TASK INPUTS ::
──────
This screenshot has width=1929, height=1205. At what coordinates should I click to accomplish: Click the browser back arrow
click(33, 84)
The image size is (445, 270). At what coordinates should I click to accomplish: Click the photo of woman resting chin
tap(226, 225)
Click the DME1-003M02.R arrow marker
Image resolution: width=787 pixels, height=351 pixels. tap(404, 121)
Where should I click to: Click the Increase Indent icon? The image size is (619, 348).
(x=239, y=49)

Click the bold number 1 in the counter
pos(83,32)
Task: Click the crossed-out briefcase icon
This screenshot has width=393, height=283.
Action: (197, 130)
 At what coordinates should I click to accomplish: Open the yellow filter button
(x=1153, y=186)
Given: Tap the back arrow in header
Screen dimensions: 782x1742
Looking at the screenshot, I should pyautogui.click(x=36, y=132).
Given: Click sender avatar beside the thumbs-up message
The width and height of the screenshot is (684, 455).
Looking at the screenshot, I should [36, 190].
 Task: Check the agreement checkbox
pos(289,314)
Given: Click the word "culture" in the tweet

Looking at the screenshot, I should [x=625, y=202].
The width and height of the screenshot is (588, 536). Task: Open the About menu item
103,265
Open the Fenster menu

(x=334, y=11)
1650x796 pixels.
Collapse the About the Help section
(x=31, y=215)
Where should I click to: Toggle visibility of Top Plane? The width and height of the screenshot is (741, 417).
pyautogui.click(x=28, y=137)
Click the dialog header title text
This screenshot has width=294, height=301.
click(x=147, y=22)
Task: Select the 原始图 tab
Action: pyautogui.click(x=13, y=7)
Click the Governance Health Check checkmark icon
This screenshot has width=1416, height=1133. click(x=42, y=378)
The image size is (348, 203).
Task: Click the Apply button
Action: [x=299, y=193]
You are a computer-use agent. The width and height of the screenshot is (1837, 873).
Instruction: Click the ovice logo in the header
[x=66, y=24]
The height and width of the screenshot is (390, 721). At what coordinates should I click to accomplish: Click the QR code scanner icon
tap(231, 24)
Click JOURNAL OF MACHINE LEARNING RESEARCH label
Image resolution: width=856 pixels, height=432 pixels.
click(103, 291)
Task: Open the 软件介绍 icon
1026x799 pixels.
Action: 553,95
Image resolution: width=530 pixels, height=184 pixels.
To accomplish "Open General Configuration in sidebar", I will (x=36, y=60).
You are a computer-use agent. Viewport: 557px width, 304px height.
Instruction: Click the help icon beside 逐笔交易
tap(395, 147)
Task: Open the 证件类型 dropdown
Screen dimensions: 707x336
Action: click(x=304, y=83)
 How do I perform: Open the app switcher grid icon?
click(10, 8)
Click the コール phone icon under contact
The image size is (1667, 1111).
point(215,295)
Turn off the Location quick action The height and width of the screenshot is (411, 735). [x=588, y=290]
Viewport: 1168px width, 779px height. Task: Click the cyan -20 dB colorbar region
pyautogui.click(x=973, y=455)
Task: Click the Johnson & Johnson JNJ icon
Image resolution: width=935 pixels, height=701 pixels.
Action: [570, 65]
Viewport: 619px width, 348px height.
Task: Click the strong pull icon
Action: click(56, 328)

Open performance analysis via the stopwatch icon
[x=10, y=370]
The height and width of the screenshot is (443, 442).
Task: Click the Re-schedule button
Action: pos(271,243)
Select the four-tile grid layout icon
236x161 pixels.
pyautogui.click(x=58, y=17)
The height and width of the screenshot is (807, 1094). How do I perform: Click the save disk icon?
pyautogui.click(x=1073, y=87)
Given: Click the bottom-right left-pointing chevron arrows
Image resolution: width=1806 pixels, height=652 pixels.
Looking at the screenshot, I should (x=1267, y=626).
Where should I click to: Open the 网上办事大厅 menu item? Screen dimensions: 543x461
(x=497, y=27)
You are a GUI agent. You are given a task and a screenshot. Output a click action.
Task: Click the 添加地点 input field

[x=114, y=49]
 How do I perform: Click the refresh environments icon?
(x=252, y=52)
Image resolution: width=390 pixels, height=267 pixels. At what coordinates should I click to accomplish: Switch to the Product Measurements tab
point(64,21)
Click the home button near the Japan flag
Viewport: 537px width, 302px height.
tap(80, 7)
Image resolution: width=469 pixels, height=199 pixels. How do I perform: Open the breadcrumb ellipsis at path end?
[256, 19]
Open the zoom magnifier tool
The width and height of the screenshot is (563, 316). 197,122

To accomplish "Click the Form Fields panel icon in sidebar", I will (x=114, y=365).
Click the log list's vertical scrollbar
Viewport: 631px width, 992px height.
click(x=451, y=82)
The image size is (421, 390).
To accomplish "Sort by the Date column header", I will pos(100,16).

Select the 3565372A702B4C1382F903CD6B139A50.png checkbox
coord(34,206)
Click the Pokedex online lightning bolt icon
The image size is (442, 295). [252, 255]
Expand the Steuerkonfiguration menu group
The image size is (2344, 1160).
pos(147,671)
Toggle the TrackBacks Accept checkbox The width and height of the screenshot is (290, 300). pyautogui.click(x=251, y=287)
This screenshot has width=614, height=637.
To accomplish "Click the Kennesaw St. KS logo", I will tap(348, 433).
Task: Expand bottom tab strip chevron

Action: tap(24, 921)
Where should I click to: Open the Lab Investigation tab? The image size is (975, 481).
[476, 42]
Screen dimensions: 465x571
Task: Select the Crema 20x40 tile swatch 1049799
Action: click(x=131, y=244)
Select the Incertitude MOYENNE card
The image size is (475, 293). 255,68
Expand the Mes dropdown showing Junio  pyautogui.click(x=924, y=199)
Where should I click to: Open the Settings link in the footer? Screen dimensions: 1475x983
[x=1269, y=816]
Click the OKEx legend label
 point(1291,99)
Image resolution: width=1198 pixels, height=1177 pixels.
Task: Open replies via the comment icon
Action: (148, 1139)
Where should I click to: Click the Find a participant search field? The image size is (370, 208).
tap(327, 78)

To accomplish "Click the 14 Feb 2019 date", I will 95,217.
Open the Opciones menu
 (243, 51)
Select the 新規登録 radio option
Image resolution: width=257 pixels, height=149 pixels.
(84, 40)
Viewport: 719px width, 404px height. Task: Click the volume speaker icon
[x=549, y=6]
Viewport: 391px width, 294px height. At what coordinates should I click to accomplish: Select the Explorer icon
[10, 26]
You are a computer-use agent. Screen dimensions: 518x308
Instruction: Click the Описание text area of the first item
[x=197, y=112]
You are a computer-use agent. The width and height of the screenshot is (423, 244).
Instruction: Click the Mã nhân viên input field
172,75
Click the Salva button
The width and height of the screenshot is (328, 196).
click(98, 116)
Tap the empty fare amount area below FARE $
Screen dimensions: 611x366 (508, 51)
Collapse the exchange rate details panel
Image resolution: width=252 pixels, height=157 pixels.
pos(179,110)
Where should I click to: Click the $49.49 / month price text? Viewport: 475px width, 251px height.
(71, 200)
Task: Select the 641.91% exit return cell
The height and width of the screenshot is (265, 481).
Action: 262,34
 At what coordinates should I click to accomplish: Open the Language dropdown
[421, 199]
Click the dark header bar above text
──────
TO DO :: Render the items starting at the line containing "Task: Click the crossed-out briefcase icon" and ending at the line containing "should pyautogui.click(x=36, y=132)." as a Markdown table with the columns Row and Line, numbering each row and leaving out any blank lines.

CORRECT RESPONSE ::
| Row | Line |
|---|---|
| 1 | Task: Click the crossed-out briefcase icon |
| 2 | This screenshot has width=393, height=283. |
| 3 | Action: (197, 130) |
| 4 |  At what coordinates should I click to accomplish: Open the yellow filter button |
| 5 | (x=1153, y=186) |
| 6 | Given: Tap the back arrow in header |
| 7 | Screen dimensions: 782x1742 |
| 8 | Looking at the screenshot, I should pyautogui.click(x=36, y=132). |